Quando não há trabalho de casa feito e quando não há uma visão estratégica, a única coisa que nos resta é responder da melhor maneria àquilo que nos pedem. Agora, há coisas que são diferentes porque a Comissão obrigou a que fossem diferentes. Não se pode continuar a investir como se investiu em equipamentos, infraestruturas, etecetera. Um exemplo concreto é o da política das cidades. A Comissão Europeia defende que todos os países devem ter uma política de cidades e é essa política de cidades que justifica o modo como se vai recorrer aos instrumentos e às verbas disponíveis no novo ciclo comunitário. A França, por exemplo, tem uma política de cidades e diz ‘Muito bem, a Comissão Europeia apoia isto, então a nossa política de cidades tem uma parte que é Orçamento de Estado e vai beneficiar desses apoios para a eficiência energética, reabilitação urbana, etecetera’. Mas os franceses já tinham a sua política de cidades e foram lá buscar o que selectivamente lhes interessa. No nosso caso, como não havia política de cidades nenhuma, esta questão não apareceu. De tal maneria que a própria Comissão obrigou a que Portugal tivesse uma política de cidades. Eis um exemplo da forma como nós, quando não temos uma visão e não temos o trabalho de casa feito, limitamo-nos a tentar responder bem àquilo que nos pedem. E as vezes vamos arranjar umas estratégias e umas políticas à pressa para podermos dizer à Comissão Europeia que temos uma política que aposta naquelas questões a que os fundos são destinados.

Vamos desperdiçar mais uma oportunidade de utilizar os fundos disponíveis?
Não sou tão crítico. Em relação a essa coisa do desperdício…

…em quadros comunitários anteriores houve milhões a serem usados na infraestruturação de cidades que agora o Governo está a desmunir de serviços básicos. Não estamos a desperdiçar com isso todo este investimento?

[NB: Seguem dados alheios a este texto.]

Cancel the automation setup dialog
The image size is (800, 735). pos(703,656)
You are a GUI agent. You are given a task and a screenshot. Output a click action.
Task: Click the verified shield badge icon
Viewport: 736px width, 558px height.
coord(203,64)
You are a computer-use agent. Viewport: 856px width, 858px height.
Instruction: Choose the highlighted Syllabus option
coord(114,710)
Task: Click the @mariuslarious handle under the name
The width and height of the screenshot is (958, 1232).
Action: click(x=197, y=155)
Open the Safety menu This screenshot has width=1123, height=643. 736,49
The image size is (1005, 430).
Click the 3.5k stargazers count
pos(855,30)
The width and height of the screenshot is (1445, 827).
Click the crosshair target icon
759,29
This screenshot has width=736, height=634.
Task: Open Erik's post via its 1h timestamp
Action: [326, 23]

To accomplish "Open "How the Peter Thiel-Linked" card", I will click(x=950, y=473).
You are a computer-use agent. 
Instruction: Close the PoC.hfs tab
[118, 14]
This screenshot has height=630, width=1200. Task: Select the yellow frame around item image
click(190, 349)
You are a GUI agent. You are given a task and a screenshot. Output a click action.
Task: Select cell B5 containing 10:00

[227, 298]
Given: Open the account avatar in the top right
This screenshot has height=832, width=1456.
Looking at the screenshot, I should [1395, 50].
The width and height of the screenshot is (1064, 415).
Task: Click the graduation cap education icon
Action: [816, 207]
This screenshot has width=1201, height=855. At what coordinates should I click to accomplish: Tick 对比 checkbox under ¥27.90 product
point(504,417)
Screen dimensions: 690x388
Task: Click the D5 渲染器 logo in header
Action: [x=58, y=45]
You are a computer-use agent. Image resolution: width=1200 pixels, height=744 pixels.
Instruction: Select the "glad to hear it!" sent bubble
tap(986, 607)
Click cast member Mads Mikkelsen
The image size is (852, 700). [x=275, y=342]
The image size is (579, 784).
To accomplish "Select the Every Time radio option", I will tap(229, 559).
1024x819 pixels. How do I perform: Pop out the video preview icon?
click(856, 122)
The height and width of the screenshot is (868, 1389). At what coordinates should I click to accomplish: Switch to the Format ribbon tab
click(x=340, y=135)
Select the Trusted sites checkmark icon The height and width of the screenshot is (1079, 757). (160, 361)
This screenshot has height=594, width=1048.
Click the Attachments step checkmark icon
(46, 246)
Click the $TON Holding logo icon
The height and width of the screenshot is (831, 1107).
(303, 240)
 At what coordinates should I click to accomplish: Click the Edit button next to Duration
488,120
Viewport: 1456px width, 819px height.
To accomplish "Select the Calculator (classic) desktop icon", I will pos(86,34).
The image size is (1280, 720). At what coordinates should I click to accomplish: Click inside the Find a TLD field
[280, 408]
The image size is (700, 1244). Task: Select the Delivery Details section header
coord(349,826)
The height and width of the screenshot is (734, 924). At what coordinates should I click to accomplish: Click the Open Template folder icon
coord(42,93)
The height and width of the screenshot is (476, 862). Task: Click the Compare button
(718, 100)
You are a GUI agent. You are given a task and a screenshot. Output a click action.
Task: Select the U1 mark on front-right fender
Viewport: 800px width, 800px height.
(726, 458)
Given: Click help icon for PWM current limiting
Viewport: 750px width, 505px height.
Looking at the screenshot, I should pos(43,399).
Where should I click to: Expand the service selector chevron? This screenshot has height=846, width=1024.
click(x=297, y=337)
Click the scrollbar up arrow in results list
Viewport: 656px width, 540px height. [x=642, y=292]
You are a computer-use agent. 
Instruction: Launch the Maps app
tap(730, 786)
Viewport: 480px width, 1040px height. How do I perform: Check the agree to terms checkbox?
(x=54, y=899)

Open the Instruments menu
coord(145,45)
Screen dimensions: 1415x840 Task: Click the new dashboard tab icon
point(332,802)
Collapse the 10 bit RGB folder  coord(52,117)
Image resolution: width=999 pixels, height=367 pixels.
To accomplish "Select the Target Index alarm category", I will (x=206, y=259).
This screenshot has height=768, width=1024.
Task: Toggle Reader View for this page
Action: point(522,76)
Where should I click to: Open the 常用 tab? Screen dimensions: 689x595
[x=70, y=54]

Houve facilitismos e excessos claros e houve a lógica de sempre e que é ‘se há dinheiro para comprar telemóveis, vou comprar telemóveis’. Mas quem é que definiu as regras? Foi a Comissão Europeia. Quem é que decidiu dar dinheiro para quê? Foi a Comissão Europeia. Portanto, quando ao autarca dão dinheiro para fazer piscinas, ele faz piscinas. A verdade é que as regras e as condições empurraram-no para isso, o que não quer dizer que não haja responsabilidade do lado dos actores portugueses, para além da da Comissão Europeia. Porquê? Porque a Comissão Europeia vai buscar grande parte do dinheiro através das importações daquilo que são os nossos investimentos, ou seja, a Comissão Europeia apoia para fazer não sei o quê e eu vou comprar equipamento à Alemanha que, por sua vez, exporta e, portanto, recupera parte do dinheiro. E há outra coisa: ninguém previa esta crise, uma contracção tão forte do ponto de vista económico, financeiro e demográfico. O que eu espero agora, mais do que atribuir responsabilidades, é que tenhamos a humildade de aprender com os erros. Infelizmente, o que vejo no terreno é a mesma cultura de desenvolver uma estratégia em função daquilo que está disponível. Hoje não há autarca que não fale em reabilitação urbana, isso é bom, mas é só porque há dinheiro para a reabilitação urbana. Por outro lado, não deixa de ser verdade que as políticas públicas têm um papel pedagógico, ou seja, quando diz que há dinheiro para A, B ou C, está a estimular determinados comportamentos em detrimento de outros. É como criticar as rotundas. Por que é que houve tantas rotundas? Porque havia dinheiro para fazer as rotundas.